Investment

What happened to the post-COVID savings buffer?

BY   |  FRIDAY, 30 AUG 2024    1:00PM

Remember when the RBA consistently referred to the buffer of 'excess savings' accumulated during the post-COVID period?

Have you noticed that it has largely stopped talking about it in public communications? In this article, we highlight that calculations of excess saving buffer are illusionary.

We show that there is no longer an excess of liquid savings accumulated since COVID and explain why the Reserve Bank of Australia (RBA) should take a more pre-emptive approach to monetary policy and commence easing late-2024.

The RBA initially estimated that this excess savings buffer was $260 billion, then as time progressed the estimate was revised up to over $300 billion.

The RBA stopped providing a running total on the estimate some time ago which is probably sensible, given the imprecision in which it is measured.
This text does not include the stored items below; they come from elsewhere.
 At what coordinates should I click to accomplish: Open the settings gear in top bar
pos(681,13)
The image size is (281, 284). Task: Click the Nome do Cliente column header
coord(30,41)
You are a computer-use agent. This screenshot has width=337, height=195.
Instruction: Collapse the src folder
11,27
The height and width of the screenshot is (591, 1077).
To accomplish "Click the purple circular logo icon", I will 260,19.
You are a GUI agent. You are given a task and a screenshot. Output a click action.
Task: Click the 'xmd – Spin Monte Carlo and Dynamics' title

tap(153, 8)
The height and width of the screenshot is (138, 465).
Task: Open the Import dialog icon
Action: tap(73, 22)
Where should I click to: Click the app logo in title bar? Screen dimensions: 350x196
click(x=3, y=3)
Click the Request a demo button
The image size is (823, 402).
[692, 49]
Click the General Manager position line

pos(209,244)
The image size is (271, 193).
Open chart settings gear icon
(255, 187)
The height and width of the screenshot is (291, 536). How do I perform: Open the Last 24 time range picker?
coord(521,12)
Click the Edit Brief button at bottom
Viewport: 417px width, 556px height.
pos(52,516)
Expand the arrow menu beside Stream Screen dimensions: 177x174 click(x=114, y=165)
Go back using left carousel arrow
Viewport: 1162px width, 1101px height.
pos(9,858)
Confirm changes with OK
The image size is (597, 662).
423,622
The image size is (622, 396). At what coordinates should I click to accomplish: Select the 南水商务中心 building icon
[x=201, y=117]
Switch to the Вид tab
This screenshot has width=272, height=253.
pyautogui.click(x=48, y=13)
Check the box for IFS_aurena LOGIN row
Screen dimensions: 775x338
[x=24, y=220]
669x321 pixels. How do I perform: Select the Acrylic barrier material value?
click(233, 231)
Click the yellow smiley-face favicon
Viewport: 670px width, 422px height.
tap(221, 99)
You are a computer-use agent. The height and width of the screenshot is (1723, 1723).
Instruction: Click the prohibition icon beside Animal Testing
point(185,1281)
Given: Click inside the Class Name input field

Nevertheless, it was always a simple calculation, and it is worth noting that on our estimates the accumulation of excess savings recently topped a massive $500 billion, or 32% of annual household disposable income.

Clearly, if households collectively decided to spend that excess savings Australia would have a massive consumption boom.

Spending $500 billion could sustain nominal private consumption growth at its 10-year average pace of 4.6% per annum for four years in the absence of any income growth. To be clear, that is not a forecast. Indeed, the purpose of this paper is to illustrate that liquid 'excess savings' are now exhausted and no longer available to smooth near-term consumption.

In many ways the initial observation is to ask the question as to why the stock of savings has not been dipped into much earlier and on much larger scale.

After all, what we can say empirically is that during periods of rising household wealth the household saving ratio normally declines and given the extent of cost-of-living pressures, it is entirely reasonable to have expected households to engage in consumption smoothing.